Back in 2000, we had our first wake-up call, when my primary income dried up for several months and we didn’t know how to make our payments. We signed up with Consumer Credit of Des Moines, and they negotiated lower rates and payments with all of our creditors and put us on a single-monthly-payment debt-snowball plan.
Then we went out and borrowed more money. Clearly, we didn’t get it yet.
Or rather, we didn’t have an emergency fund yet. So when emergencies came up, borrowing more money seemed like our only option. “Just this one time,” we’d tell ourselves, “and then everything will be back on track.” With yet another plan that left no room to breathe.
And then, three years ago, another wake-up call: I added it all up and found that our minimum payments were more than my take-home pay. Back to the drawing board. Called Consumer Credit and bumped our payment back down to then-current minimums. Rolled new debt into the plan. Cut deals with other creditors. And started making a budget.
There have been other bruises along the way, and a few miracles. And we’re finally seeing the light at the end of the tunnel. Consumer Credit called us a few months ago and said we’d have all the credit cards paid off by the end of next February.
(That’s not all the debt — just the credit cards. We have a few other debts, like the car loan and student loans and mortgage, that we’re just not even worrying about right now. Paying off the credit cards is going to be a huge milestone for us.)
Well, I just got a raise, and it’s going to kick in on my August 15th paycheck. And a few days ago, I was thinking about that, and wondering. By all rights, I should take that money and start putting it into a 401(k) — that 100% return on investment, from the employer match, is tough to beat. But… what if I took that money and started paying extra on our debts? That, plus a little more we could find somewhere, might be enough to accelerate things… we might be able to pay off the credit cards by year-end.

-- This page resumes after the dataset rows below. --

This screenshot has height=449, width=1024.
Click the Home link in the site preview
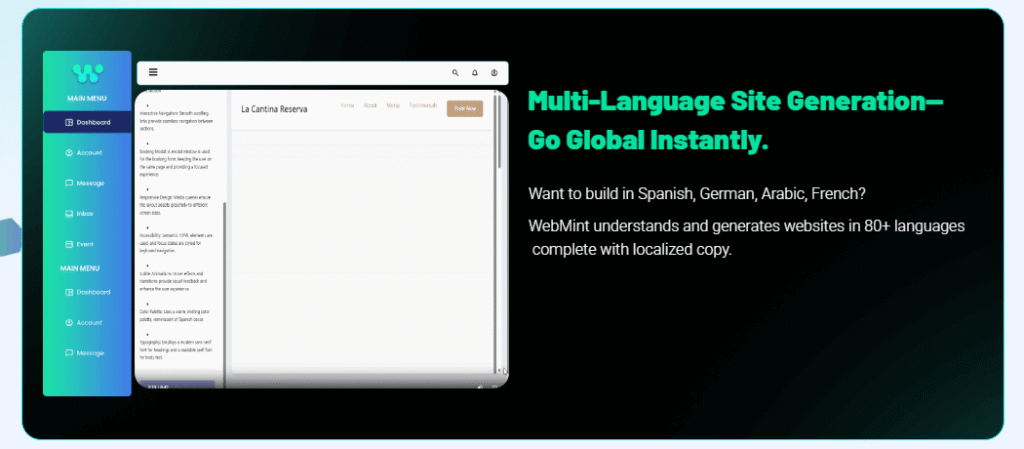click(x=347, y=105)
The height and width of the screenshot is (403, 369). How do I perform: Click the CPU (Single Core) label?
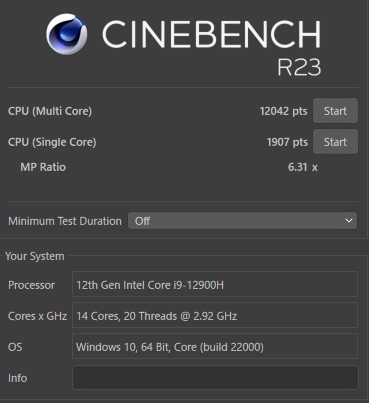point(52,142)
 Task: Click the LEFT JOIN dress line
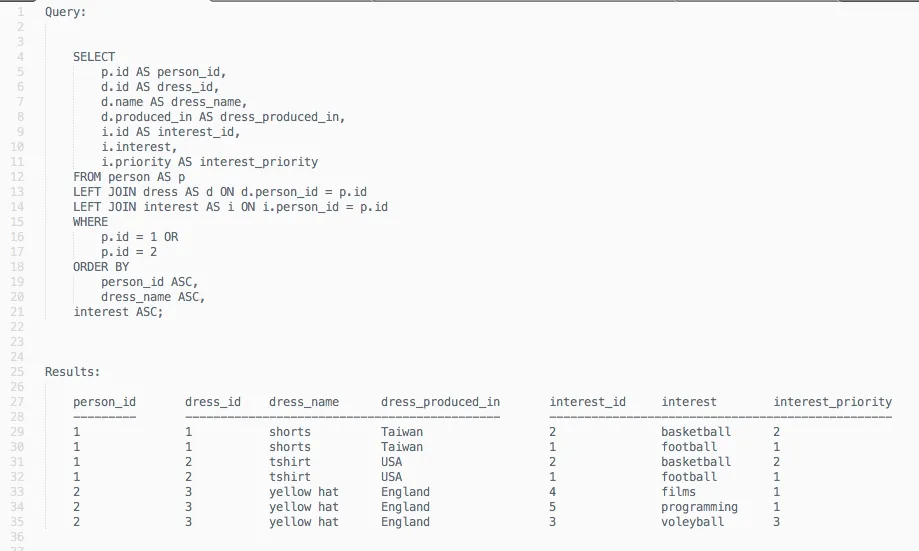(213, 192)
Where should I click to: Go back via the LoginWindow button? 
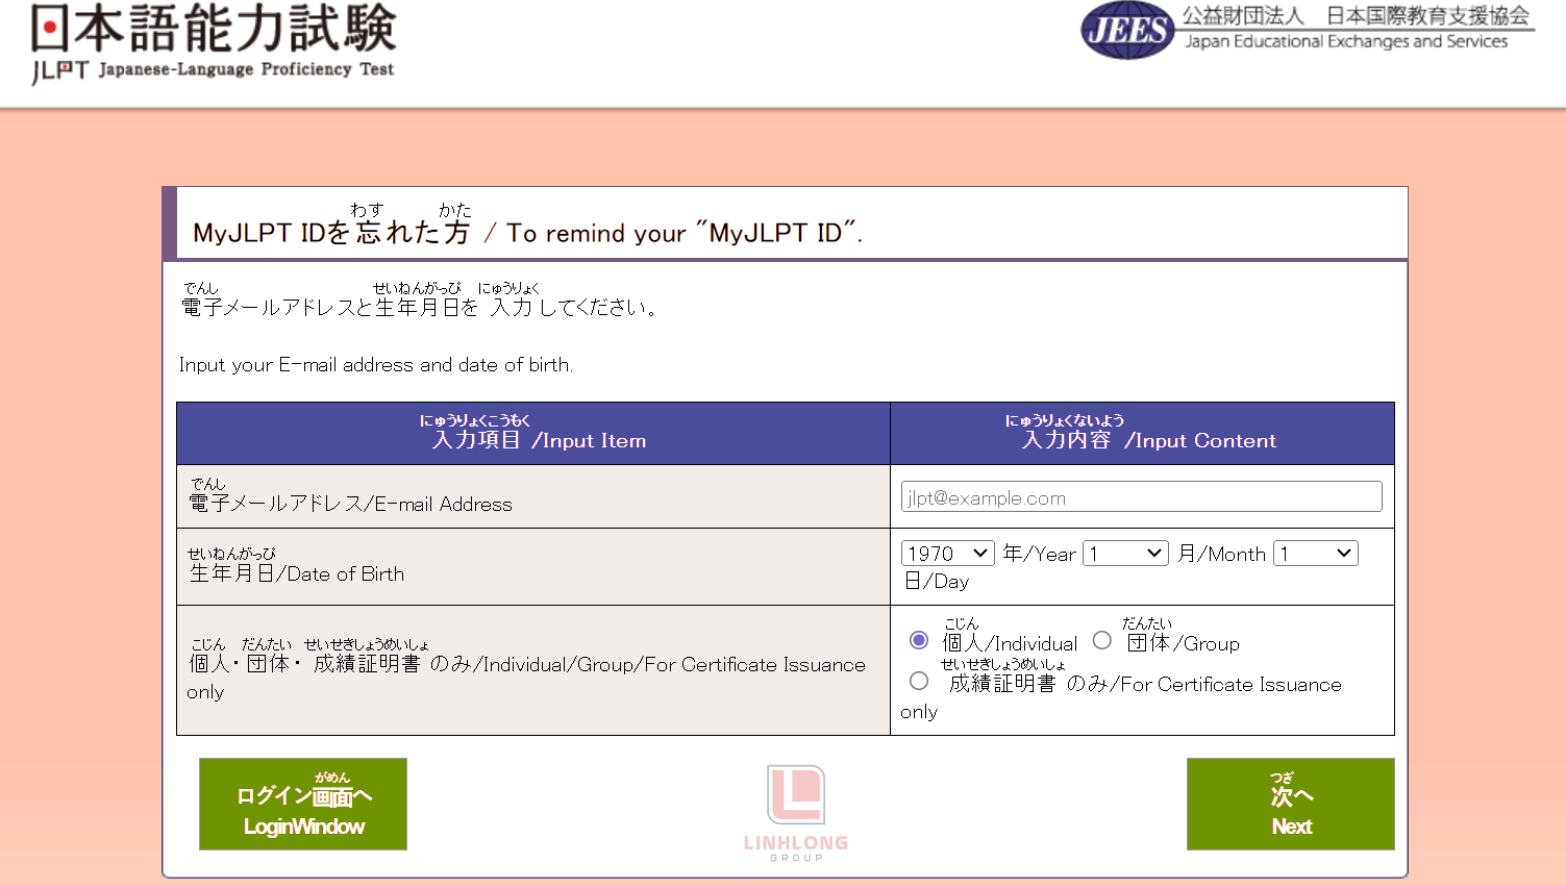pos(303,804)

So I spent all weekend crunching numbers, and I found out that Consumer Credit was wrong. They just estimate our current balances, and don’t contact our creditors for up-to-date balances until the month they think something’s ready to be paid off. They don’t get the actual statements; so when an interest rate goes up, or their payment cycle doesn’t match up with the credit card’s billing cycle and we get late fees tacked on, they don’t know about it. The reality is that, at the current rate, we won’t be paid off until April.

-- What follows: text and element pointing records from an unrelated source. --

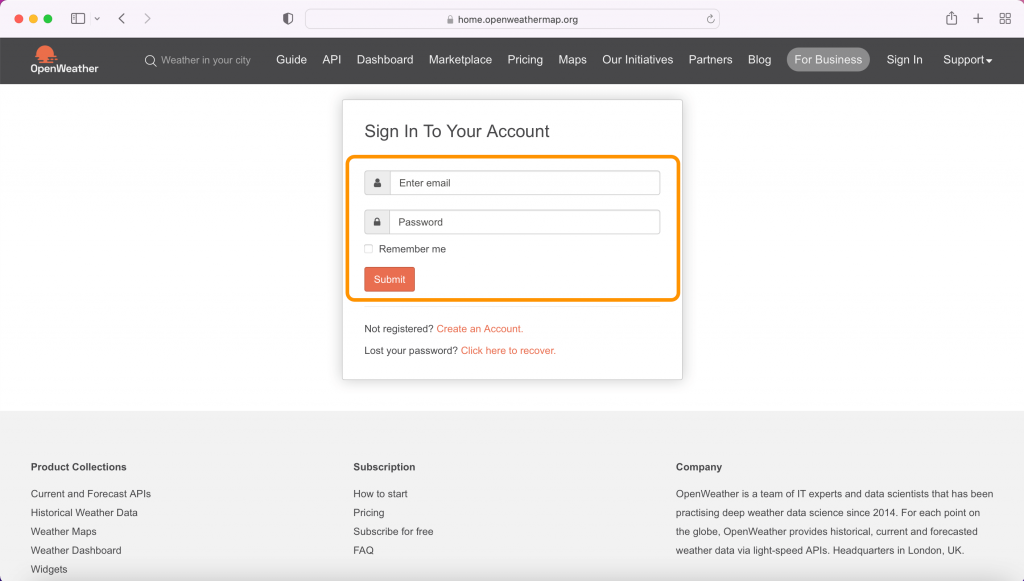
Task: Click the search magnifier icon
Action: point(150,61)
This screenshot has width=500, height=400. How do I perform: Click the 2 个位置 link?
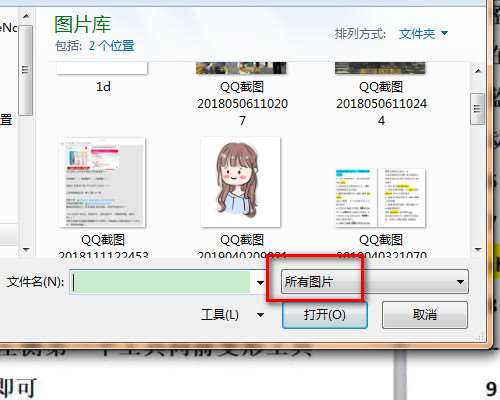[x=111, y=46]
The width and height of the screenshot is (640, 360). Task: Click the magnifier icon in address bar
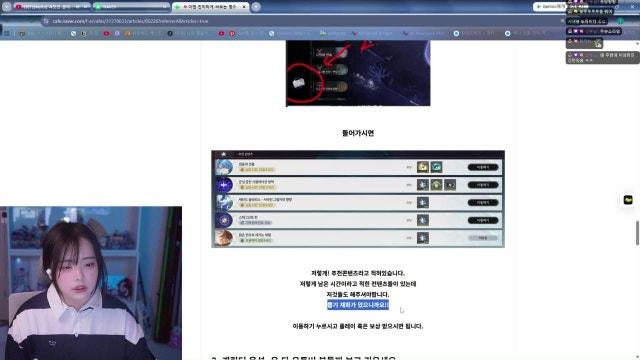tap(562, 21)
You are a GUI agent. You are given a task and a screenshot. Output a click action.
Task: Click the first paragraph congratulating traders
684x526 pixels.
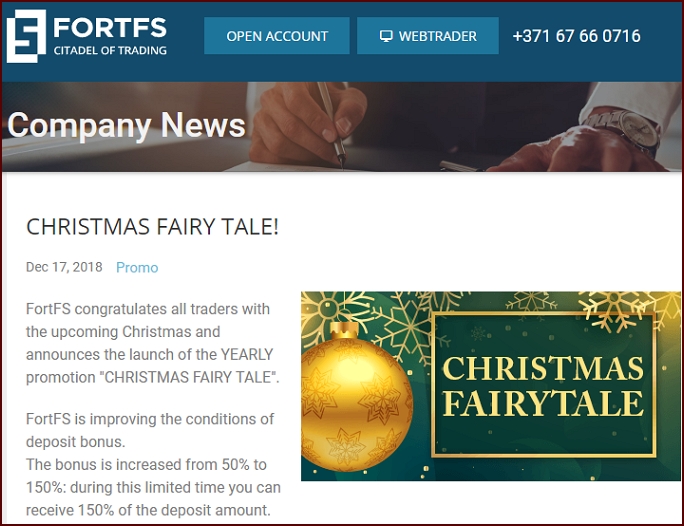[x=153, y=343]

That really let the wind out of my sails.
But Jennie and I talked about it yesterday. And she got out the budget. What if we took this money here, and this, and this, and put them toward debt instead? What about this? What if we did that? Put this off a little longer. Stretch this.
We wrangled for about twenty minutes, and something magical happened. We found the money.

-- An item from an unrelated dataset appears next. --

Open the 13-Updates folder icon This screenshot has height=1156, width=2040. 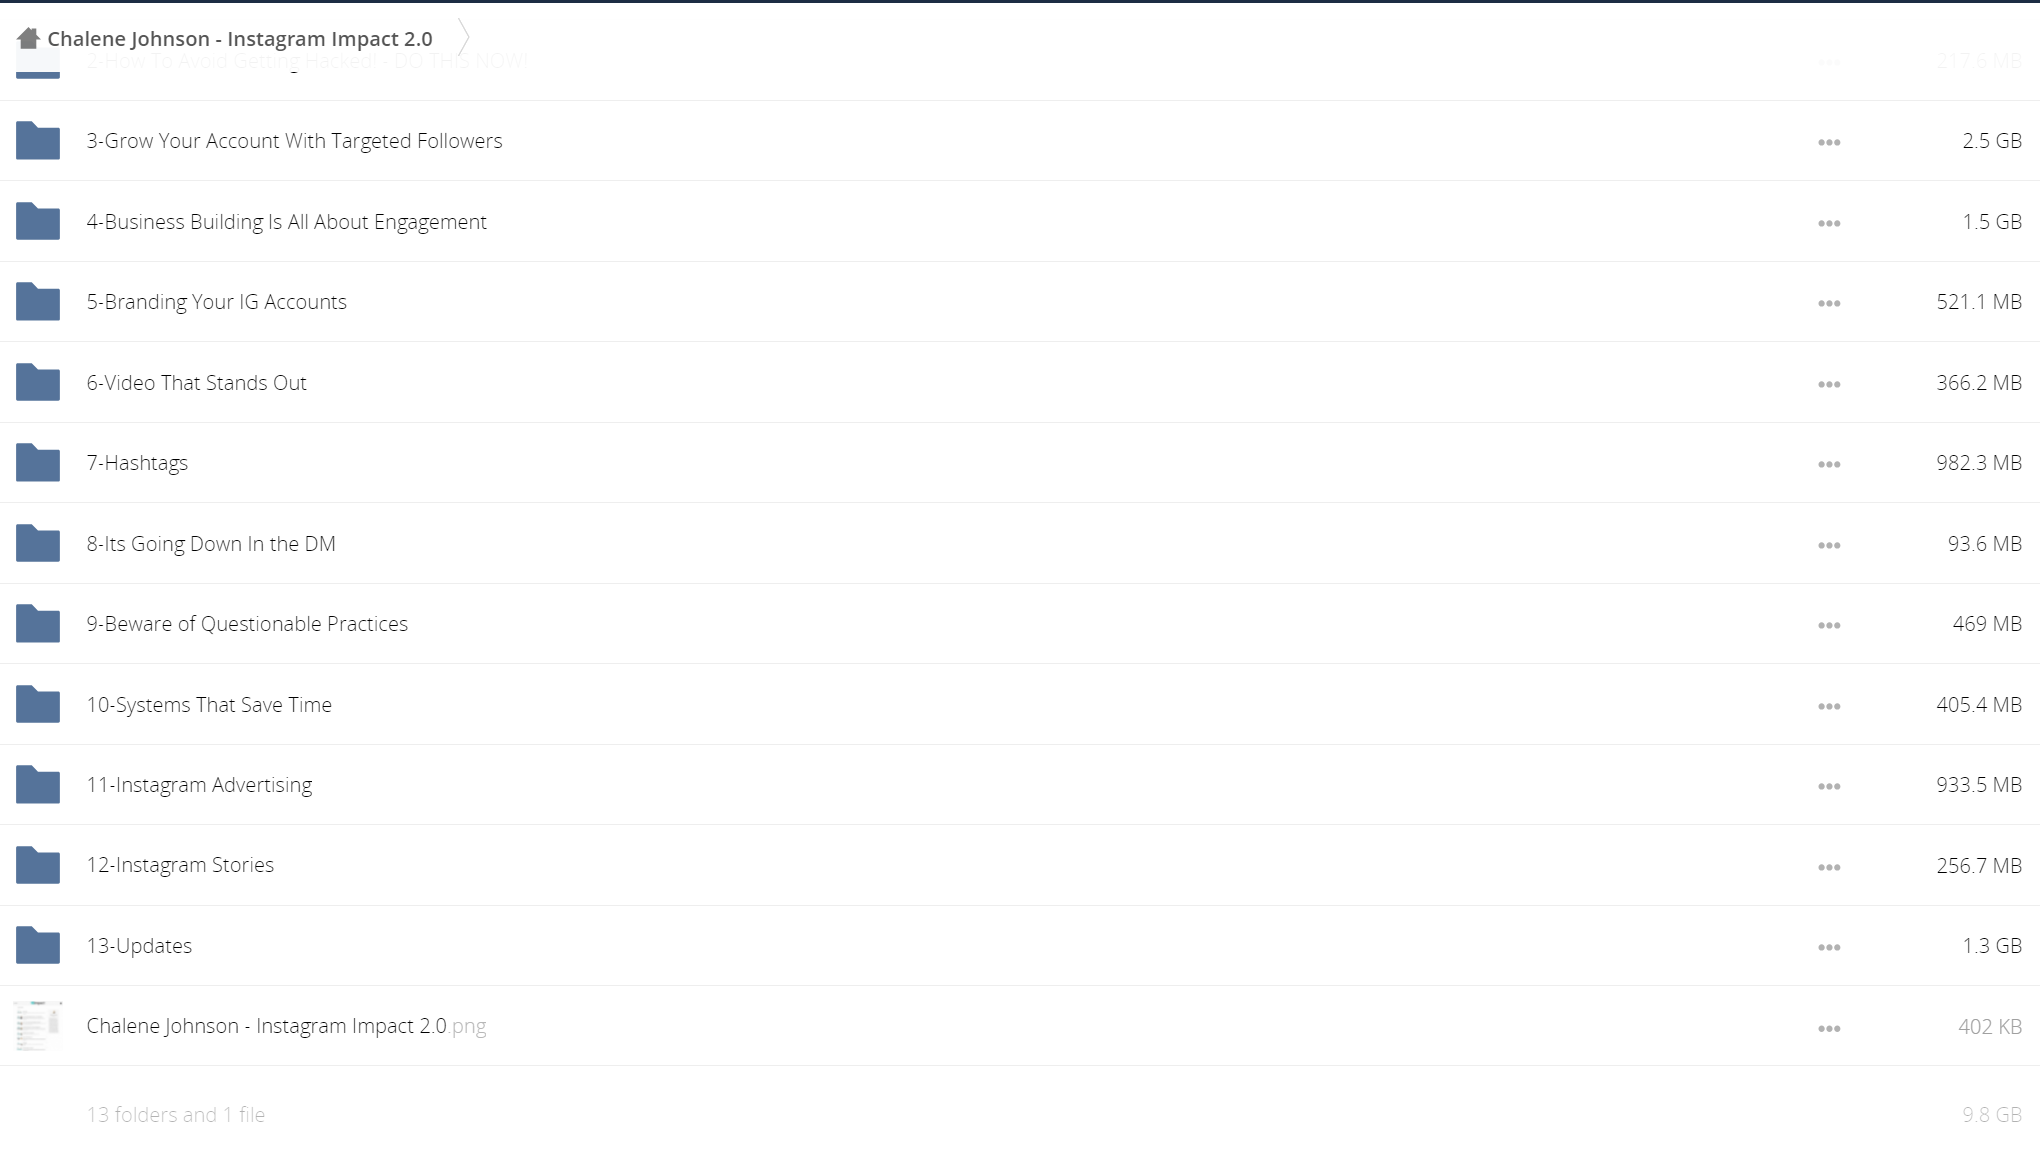[38, 946]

Our payment to Consumer Credit is our second-largest expenditure every month, after the mortgage. We’ve got a plan to make it the biggest expenditure every month, by a fair margin. And we will be paid off by the end of the year.
And somehow, we did it without cutting groceries, or gas. We’ll still have some wiggle room every month. We’ve still got the emergency fund if we need it, and some money in savings for things like car repairs. The money was there. We just had to look for it.
Lately, our progress has seemed so slow. I was getting discouraged. I had no idea how far we’d come; how much freedom we’ve gained; how much money was there in the budget, just waiting to be found. It’s good to be reminded of these things. The money is there. The budget will provide.
And once the credit cards are gone for good?
Don’t know yet. Jennie’s got a few ideas, and I’ve got a few ideas. But the one thing we know for sure is, we are going to throw a party.
T minus eight credit cards, and counting.